Fractures, Bone/epidemiology , Osteoporosis/diagnosis , Osteoporosis/epidemiology , Humans , Hypogonadism , Male , Prevalence , Tertiary Care Centers
OBJECTIVE: To review and evaluate current literature on the US Food and Drug Administration (FDA)-approved drug enzalutamide (XTANDI(®)) in metastatic castration-resistant prostate cancer. DATA SOURCES: Literature search was done through PubMed using the terms enzalutamide, MDV3100, abiraterone, and castration-resistant prostate cancer. Data from FDA product labels were also used. STUDY SELECTION AND DATA EXTRACTION: Recent and relevant studies were included in the review. Collected clinical trials were screened and evaluated.

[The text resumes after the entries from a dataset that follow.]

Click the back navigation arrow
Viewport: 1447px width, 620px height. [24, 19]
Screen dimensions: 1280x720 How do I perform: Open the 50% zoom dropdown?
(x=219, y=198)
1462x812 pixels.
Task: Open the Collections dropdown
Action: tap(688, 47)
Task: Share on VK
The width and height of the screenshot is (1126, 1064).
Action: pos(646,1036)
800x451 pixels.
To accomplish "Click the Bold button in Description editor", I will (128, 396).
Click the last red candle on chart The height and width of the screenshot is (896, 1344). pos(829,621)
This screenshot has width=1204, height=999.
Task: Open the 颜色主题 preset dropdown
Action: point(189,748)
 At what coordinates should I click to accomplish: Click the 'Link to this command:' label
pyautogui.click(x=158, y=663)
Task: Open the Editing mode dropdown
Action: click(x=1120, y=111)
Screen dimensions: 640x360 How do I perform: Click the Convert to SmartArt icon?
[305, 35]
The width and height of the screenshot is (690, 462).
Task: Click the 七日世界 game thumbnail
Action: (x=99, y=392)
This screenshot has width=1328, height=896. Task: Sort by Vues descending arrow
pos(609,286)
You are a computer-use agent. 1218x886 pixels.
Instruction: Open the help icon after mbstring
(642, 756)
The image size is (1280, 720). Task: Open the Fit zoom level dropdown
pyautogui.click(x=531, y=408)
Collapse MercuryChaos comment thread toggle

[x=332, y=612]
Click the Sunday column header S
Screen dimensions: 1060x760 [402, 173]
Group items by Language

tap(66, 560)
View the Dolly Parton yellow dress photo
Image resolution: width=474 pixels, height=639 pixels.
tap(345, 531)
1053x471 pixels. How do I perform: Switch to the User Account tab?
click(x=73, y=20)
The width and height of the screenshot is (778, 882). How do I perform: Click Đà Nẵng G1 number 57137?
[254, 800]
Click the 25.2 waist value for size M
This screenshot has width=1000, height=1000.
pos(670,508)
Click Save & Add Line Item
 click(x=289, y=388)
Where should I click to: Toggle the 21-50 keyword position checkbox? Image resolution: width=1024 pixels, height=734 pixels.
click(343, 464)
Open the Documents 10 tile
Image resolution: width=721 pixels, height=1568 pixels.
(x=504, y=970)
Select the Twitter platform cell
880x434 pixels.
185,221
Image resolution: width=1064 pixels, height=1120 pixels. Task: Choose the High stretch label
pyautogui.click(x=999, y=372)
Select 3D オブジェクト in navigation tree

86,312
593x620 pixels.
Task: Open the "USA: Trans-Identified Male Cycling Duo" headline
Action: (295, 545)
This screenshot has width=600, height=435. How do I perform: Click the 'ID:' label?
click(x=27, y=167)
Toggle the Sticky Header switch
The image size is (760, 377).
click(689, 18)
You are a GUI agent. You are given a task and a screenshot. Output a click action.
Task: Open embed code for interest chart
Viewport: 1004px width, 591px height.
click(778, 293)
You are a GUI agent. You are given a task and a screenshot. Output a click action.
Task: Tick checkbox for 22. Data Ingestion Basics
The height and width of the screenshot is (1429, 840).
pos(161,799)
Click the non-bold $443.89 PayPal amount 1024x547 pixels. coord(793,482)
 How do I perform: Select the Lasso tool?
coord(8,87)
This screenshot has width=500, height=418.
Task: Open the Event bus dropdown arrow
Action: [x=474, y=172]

DATA SYNTHESIS: Enzalutamide is an androgen receptor (AR) inhibitor with high selectivity and affinity to the AR. It was approved by the FDA to treat metastatic castration-resistant prostate cancer in patients previously treated with docetaxel, after a Phase III trial (AFFIRM) that showed a 4.8-month survival benefit in this population. Recently, the FDA expanded the approval of enzalutamide as first-line therapy for metastatic castration-resistant prostate cancer (mCRPC) who did not receive chemotherapy. Moreover, enzalutamide is shown to be associated with an acceptable safety profile. CONCLUSION: Enzalutamide has been shown to be both safe and effective in improving overall survival in metastatic castration-resistant prostate cancer postchemotherapy with docetaxel and as a first line treatment before initiation of chemotherapy. However, additional studies and head-to-head trials are needed.